TASK INPUT
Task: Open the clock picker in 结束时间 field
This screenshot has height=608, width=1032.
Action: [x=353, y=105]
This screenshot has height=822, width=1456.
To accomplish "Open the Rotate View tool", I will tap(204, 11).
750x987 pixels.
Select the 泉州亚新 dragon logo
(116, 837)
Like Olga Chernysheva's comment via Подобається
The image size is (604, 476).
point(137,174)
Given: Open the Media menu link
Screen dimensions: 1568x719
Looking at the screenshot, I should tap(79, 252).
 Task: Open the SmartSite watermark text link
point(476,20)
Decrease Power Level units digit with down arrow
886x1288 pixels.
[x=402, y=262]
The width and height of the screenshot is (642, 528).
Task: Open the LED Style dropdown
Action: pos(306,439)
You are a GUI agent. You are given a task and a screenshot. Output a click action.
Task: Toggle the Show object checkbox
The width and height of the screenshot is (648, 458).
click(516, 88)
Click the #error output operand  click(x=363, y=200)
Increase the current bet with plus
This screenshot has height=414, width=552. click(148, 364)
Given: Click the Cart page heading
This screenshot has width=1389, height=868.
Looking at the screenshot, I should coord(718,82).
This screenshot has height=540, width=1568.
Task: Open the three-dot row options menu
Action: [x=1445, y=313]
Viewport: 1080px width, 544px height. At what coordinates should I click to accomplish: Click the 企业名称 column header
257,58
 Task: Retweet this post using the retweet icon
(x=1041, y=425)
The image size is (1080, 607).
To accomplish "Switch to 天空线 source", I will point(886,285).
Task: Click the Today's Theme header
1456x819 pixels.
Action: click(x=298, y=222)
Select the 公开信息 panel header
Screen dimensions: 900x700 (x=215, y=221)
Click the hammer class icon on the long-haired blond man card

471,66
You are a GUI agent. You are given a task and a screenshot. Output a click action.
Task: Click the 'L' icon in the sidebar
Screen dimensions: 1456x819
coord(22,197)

TASK DESCRIPTION
Echo the lines from the one containing "This screenshot has height=822, width=1456." up to and including the one containing "Action: pos(306,439)", reproducing each verbatim.

FINAL RESULT
This screenshot has height=822, width=1456.
To accomplish "Open the Rotate View tool", I will tap(204, 11).
750x987 pixels.
Select the 泉州亚新 dragon logo
(116, 837)
Like Olga Chernysheva's comment via Подобається
The image size is (604, 476).
point(137,174)
Given: Open the Media menu link
Screen dimensions: 1568x719
Looking at the screenshot, I should tap(79, 252).
 Task: Open the SmartSite watermark text link
point(476,20)
Decrease Power Level units digit with down arrow
886x1288 pixels.
[x=402, y=262]
The width and height of the screenshot is (642, 528).
Task: Open the LED Style dropdown
Action: pos(306,439)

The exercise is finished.